### Goal:
Reproduce the stretch of material from its beginning through the line containing "click(x=518, y=486)", with both ends included. Leave the pictures out.
═════ Data excerpts ═════
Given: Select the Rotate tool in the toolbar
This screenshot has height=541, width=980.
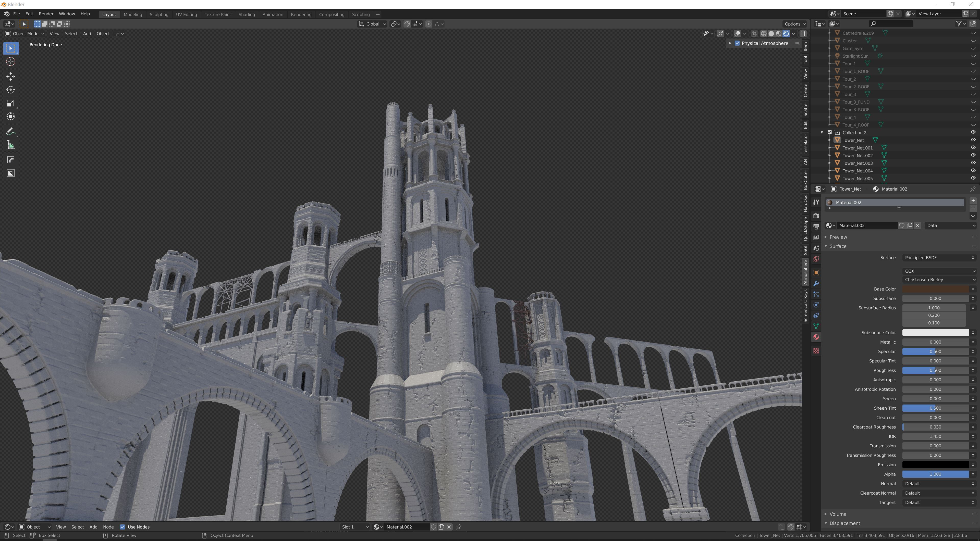Looking at the screenshot, I should pos(11,90).
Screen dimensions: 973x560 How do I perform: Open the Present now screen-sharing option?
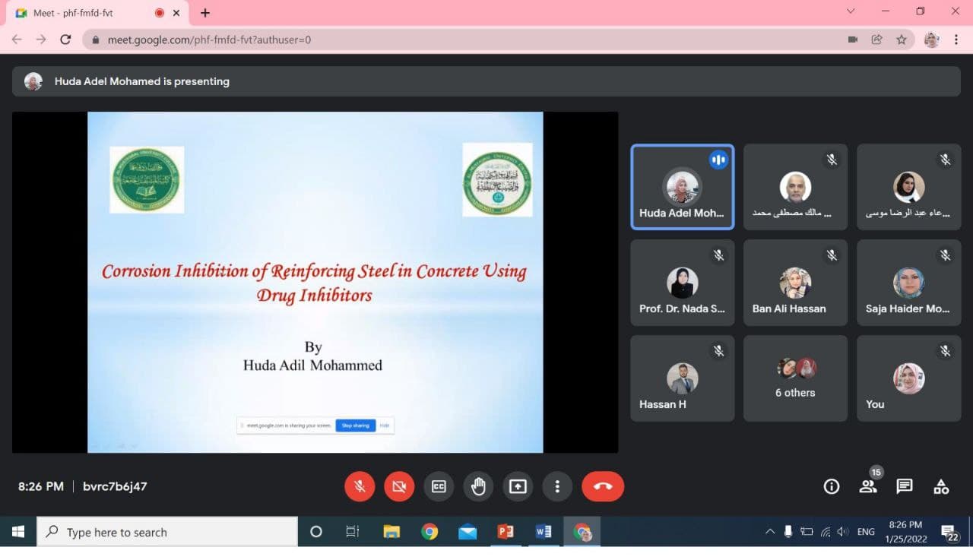click(x=518, y=486)
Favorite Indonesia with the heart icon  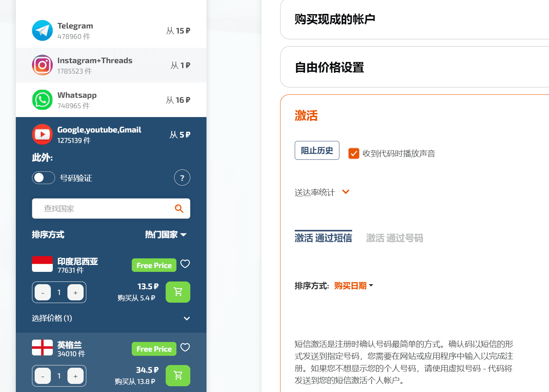click(x=185, y=264)
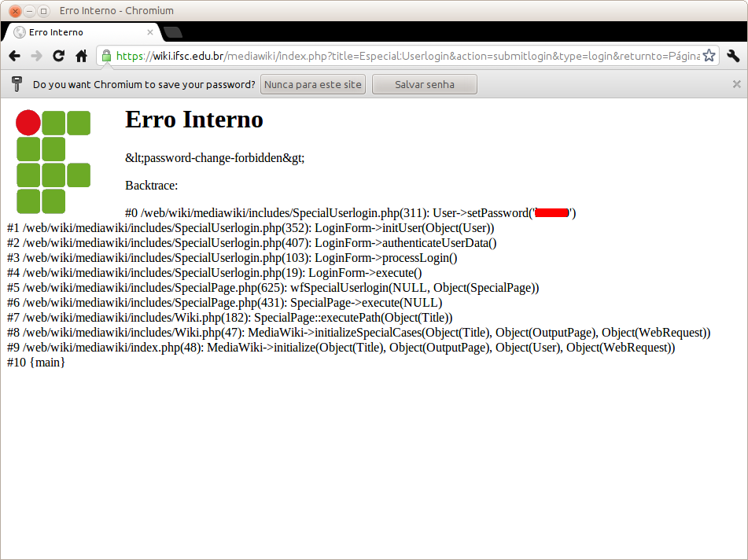Click the green SSL padlock icon

[106, 56]
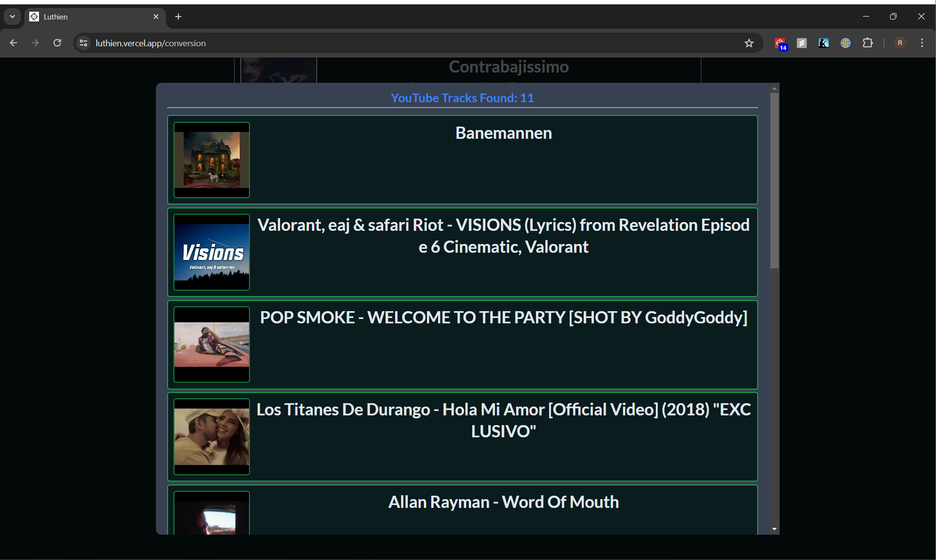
═════
### Correct answer:
Given: Select the Rotate tool in the toolbar
This screenshot has height=541, width=980.
Looking at the screenshot, I should pos(11,90).
Screen dimensions: 973x560 How do I perform: Open the Present now screen-sharing option?
click(x=518, y=486)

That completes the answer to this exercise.